Another Day, Another Walk Off
Tonight in Oakland, Brandon Moss laced a ball to right, scoring Yoenis Cespedes with the game winner, and earning the first baseman a dogpile of rowdy Athletics. It's my bizarre team's 10th walk off win of the year -- that leads the majors -- and Moss became the 10th different Athletic to take the happy abuse. Something's happening here, and I can't deny it: I'm getting totally sucked into this totally unexpected month of from nowhere fun. The A's are now 12-2 in July, the best team in MLB in the month, and if you saw any of this coming, you are a complete and utter liar.
Cespedes is now 6 for 8 in two games against the Yankees, showing the full arsenal of stinging bat work, a plus arm and genuine wheels; the tools are just off the charts right now. Josh Reddick went 3 for 5 and gunned down a man on the basepaths. Tommy Milone was Glavine-esque in his soft tossing lefty mastery, going 7 innings on 6 hits, no walks, and 10 whiffs (good grief). Only two Yankee long balls off the usually solid A's bullpen kept him from the win, and only a lot of RISP failure and Ivan Nova dancing kept this one close enough for Milone to lose the win. My team looked a lot better than the Bombers tonight, and just when it seemed like the Yanks were going to play their Old Jedi Mind Tricks to steal the win, the A's pulled out the ninth inning magic to take their second straight game. In the six game homestand against the best that the AL has to offer (Texas and NYY), in the games that will decide whether the A's will sell off assets or try to make the playoffs... well, they look freaking awesome. With rookie starting pitchers, with a bottom of the order that would not intimidate a Little League team, and with an offense that was historically awful earlier in the year. Oh, and it's the second straight one-run win against the Yanks. Fun!
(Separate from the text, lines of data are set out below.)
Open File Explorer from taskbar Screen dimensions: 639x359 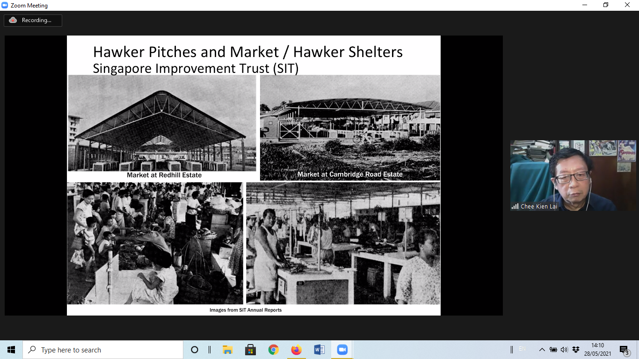tap(228, 350)
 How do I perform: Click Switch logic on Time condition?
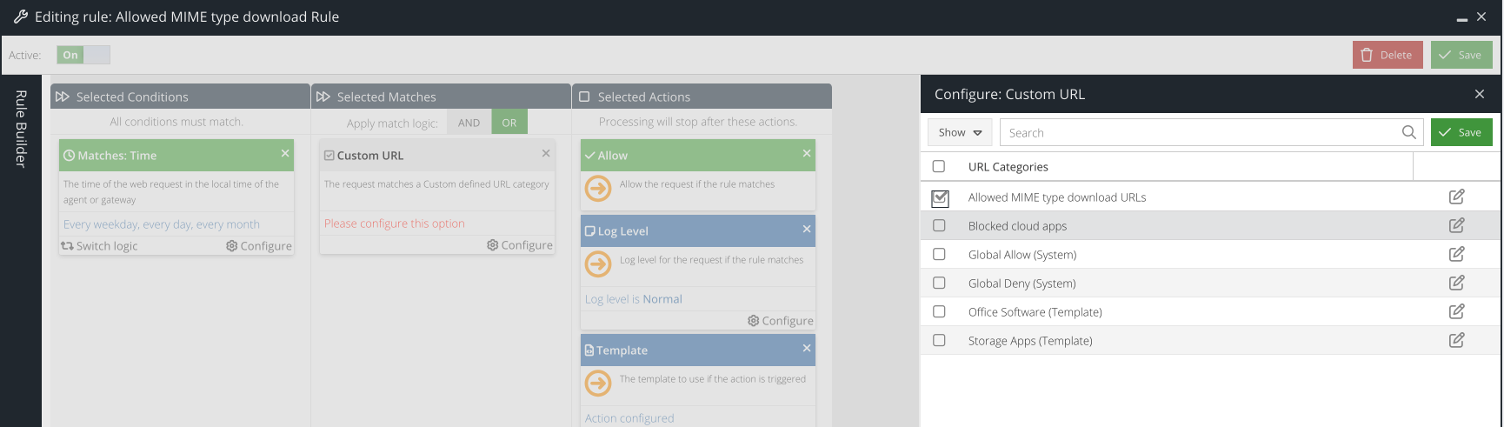click(x=99, y=246)
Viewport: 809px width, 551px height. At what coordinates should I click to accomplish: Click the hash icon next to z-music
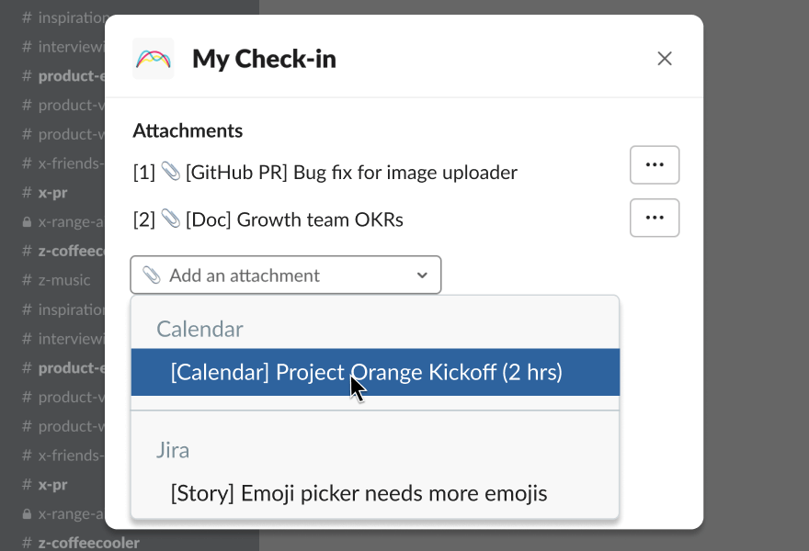tap(28, 280)
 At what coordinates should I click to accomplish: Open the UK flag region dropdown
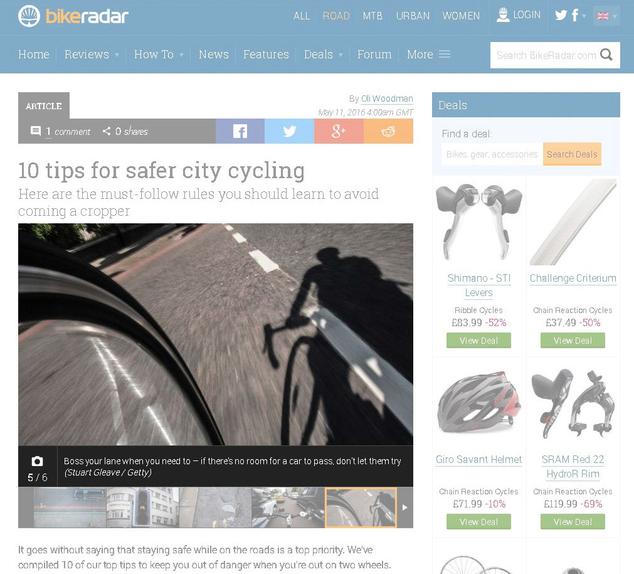click(606, 16)
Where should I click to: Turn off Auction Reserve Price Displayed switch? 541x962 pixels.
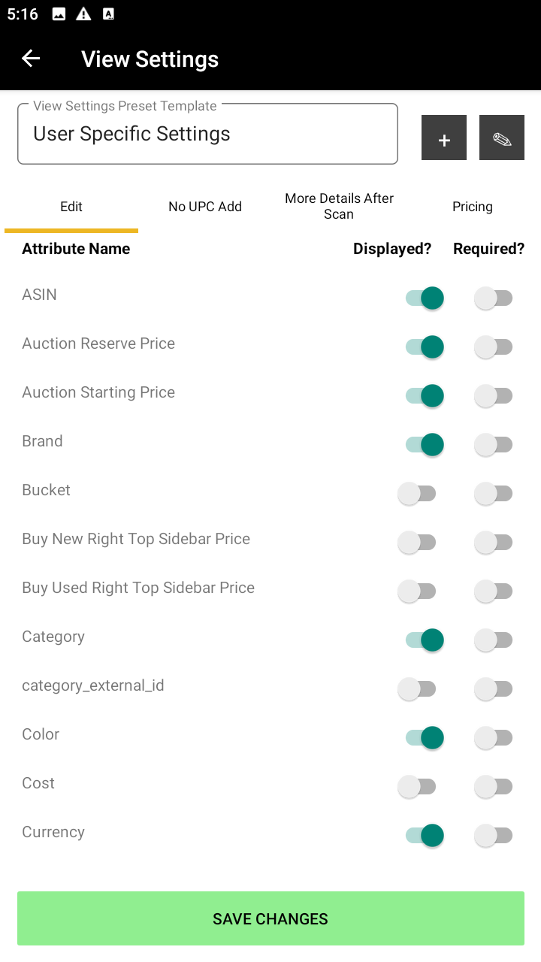point(425,347)
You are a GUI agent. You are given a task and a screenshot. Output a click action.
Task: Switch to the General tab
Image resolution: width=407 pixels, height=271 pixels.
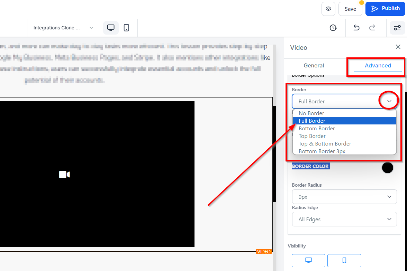click(x=314, y=66)
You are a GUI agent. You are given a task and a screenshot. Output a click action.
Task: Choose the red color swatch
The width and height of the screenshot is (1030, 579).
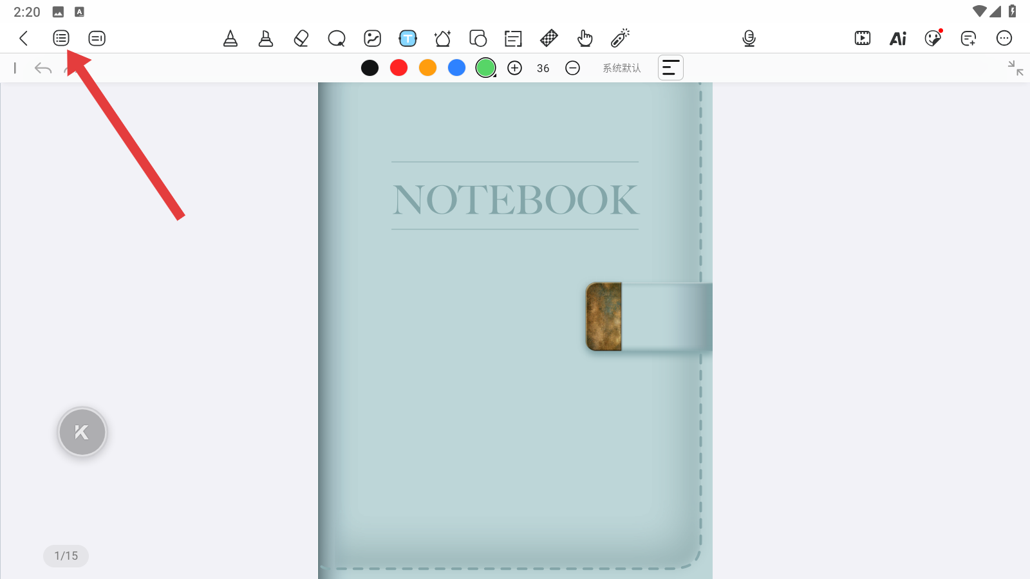point(398,68)
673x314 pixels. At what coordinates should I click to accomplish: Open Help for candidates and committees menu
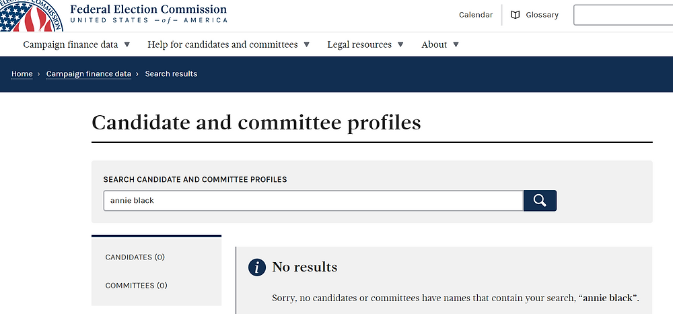222,44
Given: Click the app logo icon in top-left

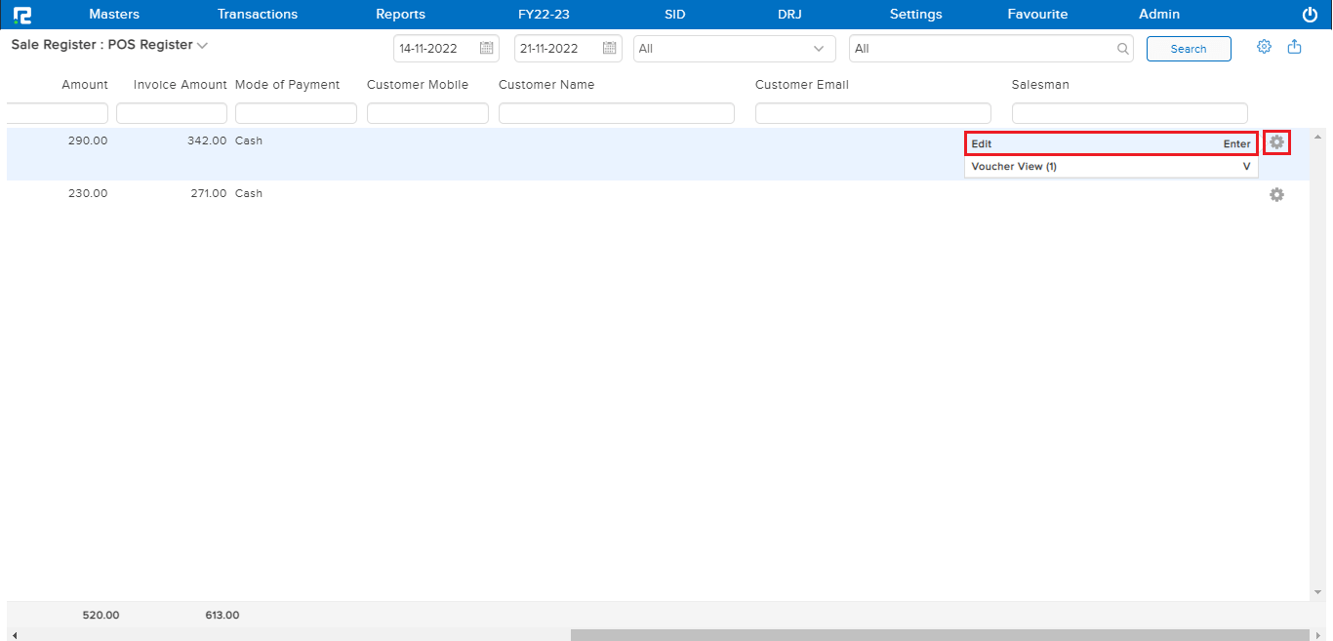Looking at the screenshot, I should click(x=21, y=15).
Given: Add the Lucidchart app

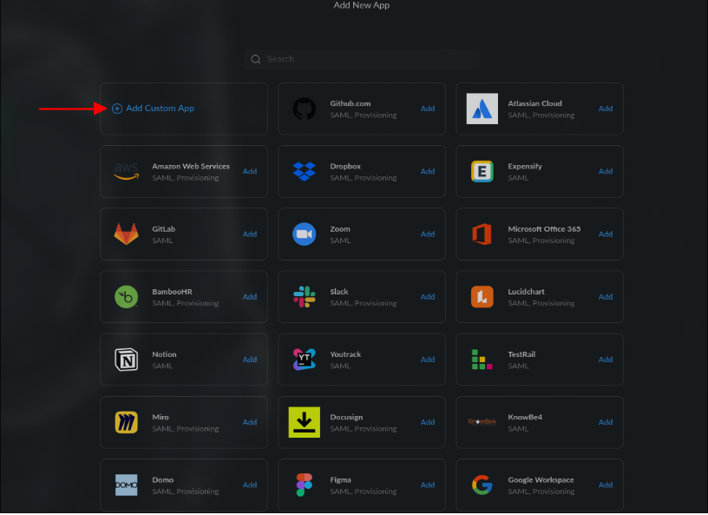Looking at the screenshot, I should (x=605, y=296).
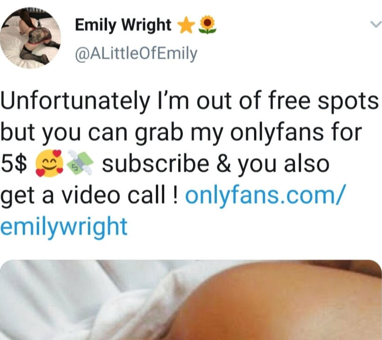
Task: Click the flying money emoji
Action: (x=80, y=163)
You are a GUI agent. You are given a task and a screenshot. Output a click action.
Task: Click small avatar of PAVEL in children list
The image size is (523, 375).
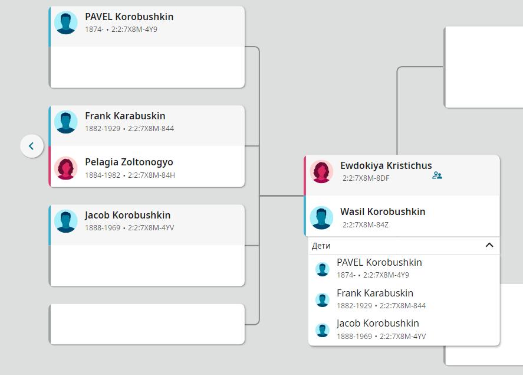(322, 269)
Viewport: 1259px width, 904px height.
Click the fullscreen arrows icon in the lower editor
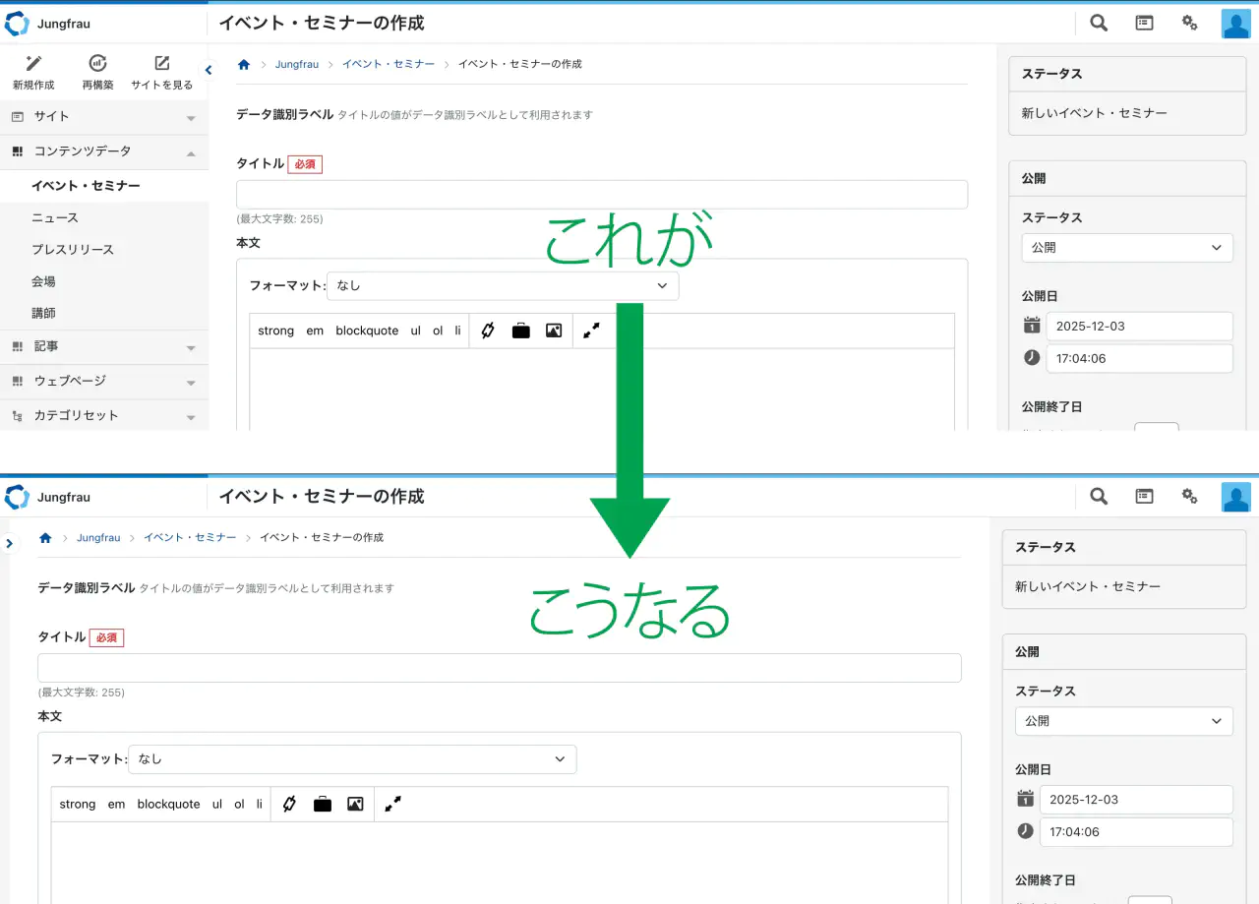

How freaky is this? Even the mistakes are working out. With the bases loaded in the bottom of the seventh and two out, A's manager Bob Melvin didn't bring in righty masher Chris Carter, the de facto platoon partner for Moss, to go against tough lefty Boone Logan. At the time, I thought it was a mistake; playing conservatively for defense against a team that's more likely to hit home runs than any other team in the majors. Logan got Moss to whiff looking, and made him look as bad as you might think in the process, and the Yankees went long twice to tie it after that. So it was, of course, Moss with the game winner in the bottom of the ninth. That kind of thing only happens when your team is ridiculously hot , and when everything is going your way.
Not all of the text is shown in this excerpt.